- [Stored records]
▼▼▼

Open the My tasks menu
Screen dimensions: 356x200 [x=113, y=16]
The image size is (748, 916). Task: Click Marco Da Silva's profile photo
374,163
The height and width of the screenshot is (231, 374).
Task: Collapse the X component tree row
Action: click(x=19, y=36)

▲▲▲

- [PROBLEM TO WORK ON] Give an exact copy of all the data shown above.

- [RESULT FOR THIS EXERCISE]
Open the My tasks menu
Screen dimensions: 356x200 [x=113, y=16]
The image size is (748, 916). Task: Click Marco Da Silva's profile photo
374,163
The height and width of the screenshot is (231, 374).
Task: Collapse the X component tree row
Action: click(x=19, y=36)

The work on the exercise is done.